PROJECT SUMMARY/ABSTRACT Asthma is a chronic inflammatory lung disease that affects one in every twelve Americans. Most people with asthma experience type 2 lung inflammation triggered by the inhalation of allergens. This type 2 inflammation, characterized in part by Th2 cells and eosinophilia, represents an adaptive immune response to allergens. Recently, Th17 cell responses have also been described in asthma, especially in the most severe patients. As adaptive immunity is principally orchestrated by antigen presenting cells like dendritic cells (DCs), lung DCs are implicated as crucial players in the development of asthma. However, the molecular mechanisms of how DCs promote Th2 responses, as opposed to Th17 responses, remain controversial. Our group and others have identified IRF4 as a key transcription factor in lung DCs that initiate type 2 inflammation. We have found that two distinct allergens activate DCs to upregulate the transcription factor IRF4 and downstream cytokines IL-33 and IL-10. Critically, mice lacking IRF4 in DCs do not develop type 2 responses to HDM, suggesting that IRF4 is a key transcription factor in lung DCs that initiate type 2 inflammation. IRF4 is not required for DC uptake of allergen in the lung tissue at the site of allergen exposure. Further, IRF4 is not required for allergen- bearing DCs to reach the lung-draining lymph nodes (LLN). However, early T resident memory responses are impaired when DCs are deficient in IRF4. This suggests that IRF4 is required for DC-T cell interactions resulting in Th2 instruction or memory specification. My central hypothesis is that IRF4 is required in DCs during Th2 initiation via the actions of its downstream effector molecules such as IL-33 and IL-10 in the LLN. To address my hypothesis, I propose to determine 1) the mechanisms by which IRF4 expression by DCs regulates type 2 inflammation and the development of resident memory Th2 cells and 2) the role of downstream effectors of IRF4 expression in DCs in type 2 inflammation and memory responses. Understanding the mechanisms by which DCs promote inflammation during asthma is critical to the development of new therapeutic targets. IRF4, or its downstream effector molecules, are attractive candidates for this purpose since IRF4(+) DCs have been implicated in both Th2 and Th17 asthma phenotypes. Through the proposed study, we seek to reveal how these IRF4(+) DCs function to promote type 2 inflammation in mouse models of experimental asthma.

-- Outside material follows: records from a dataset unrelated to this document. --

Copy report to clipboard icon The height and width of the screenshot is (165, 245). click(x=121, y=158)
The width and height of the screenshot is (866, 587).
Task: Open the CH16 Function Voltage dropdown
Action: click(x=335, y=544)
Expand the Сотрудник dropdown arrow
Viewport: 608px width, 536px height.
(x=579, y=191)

项目摘要/摘要 哮喘是一种慢性炎症性肺部疾病，每十二个美国人都会影响一种。大多数人 哮喘体验2型肺部炎症是由过敏原吸入引发的。这种2型炎症， Th2细胞和嗜酸性粒细胞的一部分表征，代表对过敏原的适应性免疫反应。 最近，哮喘中也描述了Th17细胞反应，尤其是在最严重的患者中。作为 自适应免疫主要由抗原呈现的细胞（如树突状细胞）（DCS），肺DC策划 在哮喘的发展中被认为是至关重要的参与者。但是，如何 与TH17反应相反，DC促进了TH2反应，这仍然存在争议。我们的小组和其他人 已将IRF4确定为启动2型炎症的肺DC中的关键转录因子。我们找到了 两种不同的过敏原激活DC，以上调转录因子IRF4和下游细胞因子 IL-33和IL-10。至关重要的是，DC中缺少IRF4的小鼠不会对HDM产生2型的反应，这表明 IRF4是引发2型炎症的肺DC中的关键转录因子。 DC不需要IRF4 在过敏原暴露部位的肺组织中摄取过敏原。此外，过敏原不需要IRF4 轴承直流达到肺淋巴结（LLN）。但是，早期的常驻记忆响应是 当DC缺乏IRF4时会受到损害。这表明DC-T细胞相互作用需要IRF4 导致TH2指令或内存规范。我的中心假设是DC中需要IRF4 在Th2开始，通过其下游效应分子的作用（例如LLN中的IL-33和IL-10）的作用。 为了解决我的假设，我建议确定1）DCS表达IRF4的机制 调节2型炎症和居民记忆Th2细胞的发展，2） DC在2型炎症和记忆反应中DC中IRF4表达的下游效应子。 了解DC在哮喘期间促进炎症的机制对 开发新的治疗靶标。 IRF4或其下游效应子分子是有吸引力的候选者 为此，由于IRF4（+）DC都与Th2和Th17哮喘表型有关。通过 拟议的研究，我们试图揭示这些IRF4（+）DC的功能如何促进2型炎症 实验性哮喘的小鼠模型。